It’s been a while since I posted anything on here. Now that things actually feel like they’re in the works, I decided to get active again. Not that anyone is reading this other than myself.
Last year, I read about a blog started by a guy named Dave and his efforts to reduce his possessions to just 100 physical things. He actually lists each item, including each shirt and pair of pants. A suit actually counts as two things which I found pretty strict. Like most, I started mentally counting my stuff, and quickly realized that I could get past 100 things in a single room. However, the more I thought about it, the more I began to realize that like most things in life, it’s about the journey and not the destination. This challenge is about a personal battle against materialism and consumerism.
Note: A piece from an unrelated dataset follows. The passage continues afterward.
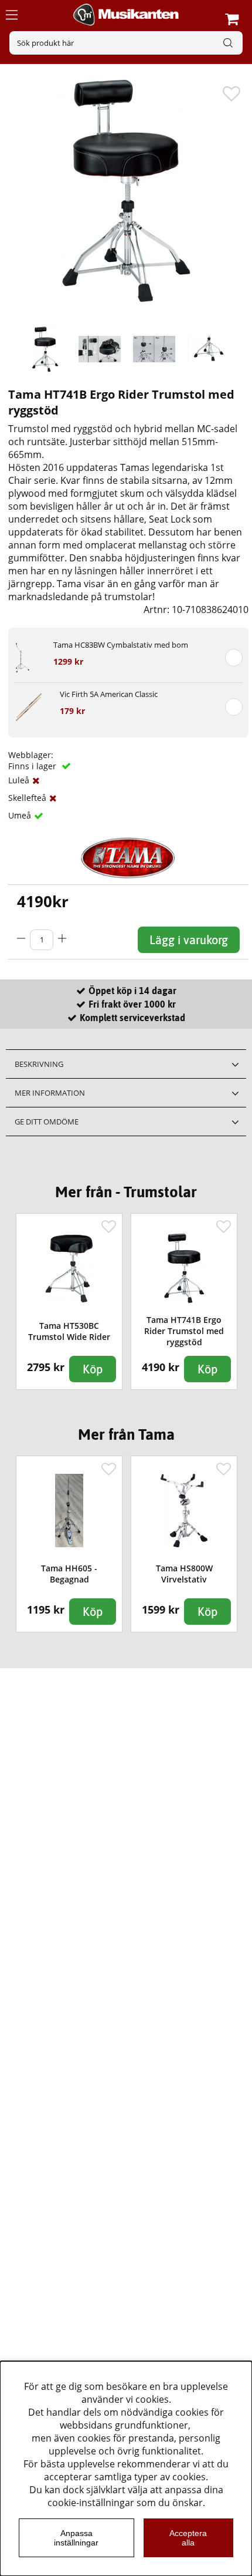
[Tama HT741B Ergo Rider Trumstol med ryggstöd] (45, 348)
It’s a response to the need to own more stuff in order to make us feel happier. Tyler Durden from Fight Club conveys this idea best… “The things you own end up owning you”.
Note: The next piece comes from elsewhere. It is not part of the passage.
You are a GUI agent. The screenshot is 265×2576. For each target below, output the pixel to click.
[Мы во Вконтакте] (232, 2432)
I saw a significant parallel to this concept and traveling. Most people have too much stuff that weighs them down like an anchor to their current frame of reference. I realized that reducing my stuff was a key component to achieving my dreams of long-term travel. Not to mention, it’s very practical as it will save you a lot of money in storage costs. Over the last several months, I’ve been conducting my own 100 Thing Challenge and reducing my possessions. I had a massive yard sale, donated eight carloads of stuff to VOA, and sold several things through Craigslist. I haven’t counted, yet, but I’m guessing I’m down to probably a couple hundred things at this point. This is counting my furniture, decorative art, and area rugs (which Dave didn’t count). I even reduced my books from around 300 to 30, donated several bags of clothes, and sold some stuff I never thought I would. Some stuff is hard to see go, but within a week, you forget about it and later realize you never needed it and feel better. Logic is key to the 100 Thing Challenge, not emotion.
As I look around my house, it feels very sparse now, but incredibly freeing. I have this greater sense of control of my life. There’s nothing I own that’s so important I need to stick around in one place and watch over for the rest of my life. I want to collect experiences, not things.